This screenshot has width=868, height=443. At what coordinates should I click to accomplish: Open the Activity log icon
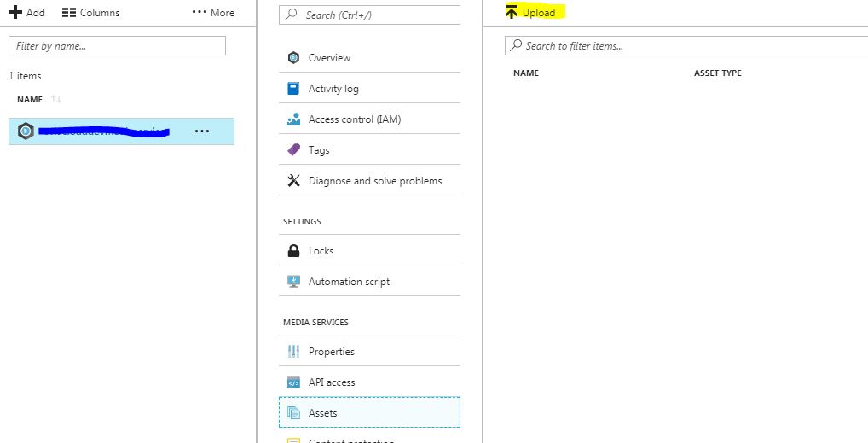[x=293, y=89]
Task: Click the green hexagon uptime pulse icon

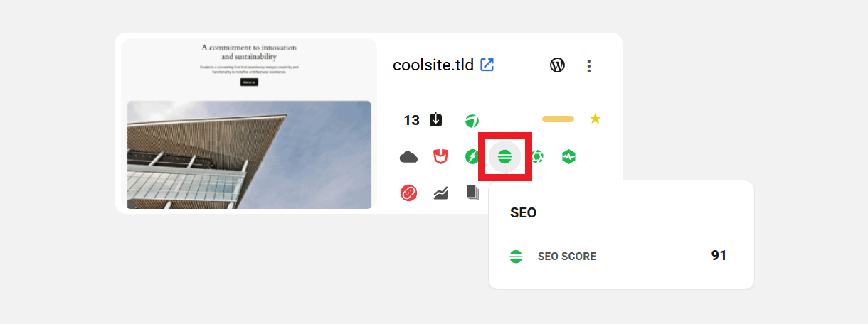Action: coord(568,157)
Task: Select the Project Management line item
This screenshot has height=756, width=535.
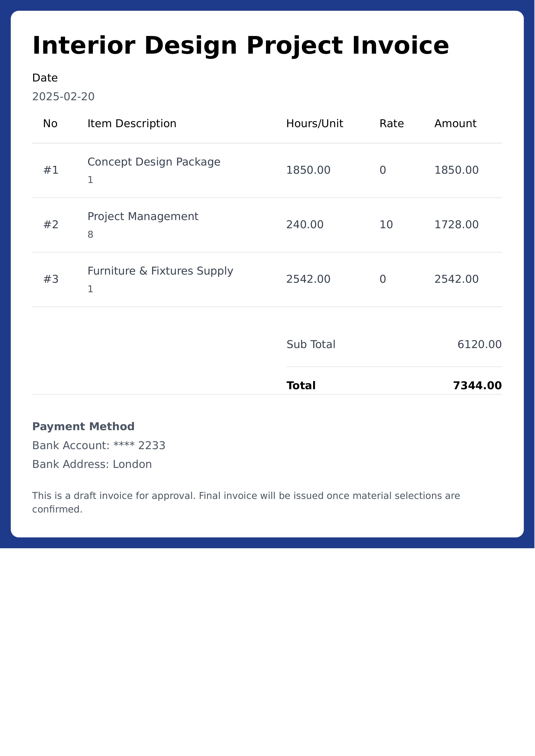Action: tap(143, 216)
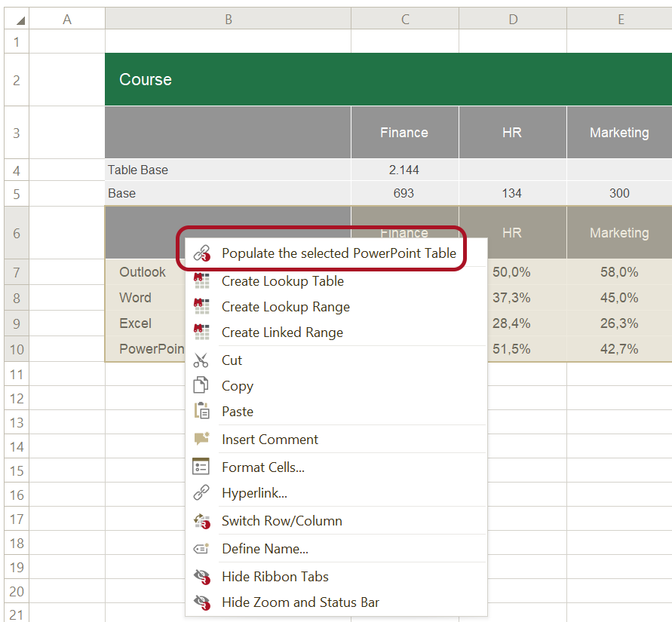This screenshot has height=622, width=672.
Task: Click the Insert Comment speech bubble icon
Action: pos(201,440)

★ ★ ★

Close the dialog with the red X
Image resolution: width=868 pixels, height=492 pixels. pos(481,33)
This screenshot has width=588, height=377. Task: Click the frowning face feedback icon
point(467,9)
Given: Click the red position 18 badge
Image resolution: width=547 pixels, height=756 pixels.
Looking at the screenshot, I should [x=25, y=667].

★ ★ ★

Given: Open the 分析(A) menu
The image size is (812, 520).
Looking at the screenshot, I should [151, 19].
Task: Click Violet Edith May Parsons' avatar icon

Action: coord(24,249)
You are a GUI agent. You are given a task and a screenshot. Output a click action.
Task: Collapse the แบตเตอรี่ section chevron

★ ★ ★

THE TASK: After locating the line with "Task: Click Violet" above, return that line and every later line through the one with "Task: Collapse the แบตเตอรี่ section chevron", word for word and with nothing else.

OUTPUT:
Task: Click Violet Edith May Parsons' avatar icon

Action: coord(24,249)
You are a GUI agent. You are given a task and a screenshot. Output a click action.
Task: Collapse the แบตเตอรี่ section chevron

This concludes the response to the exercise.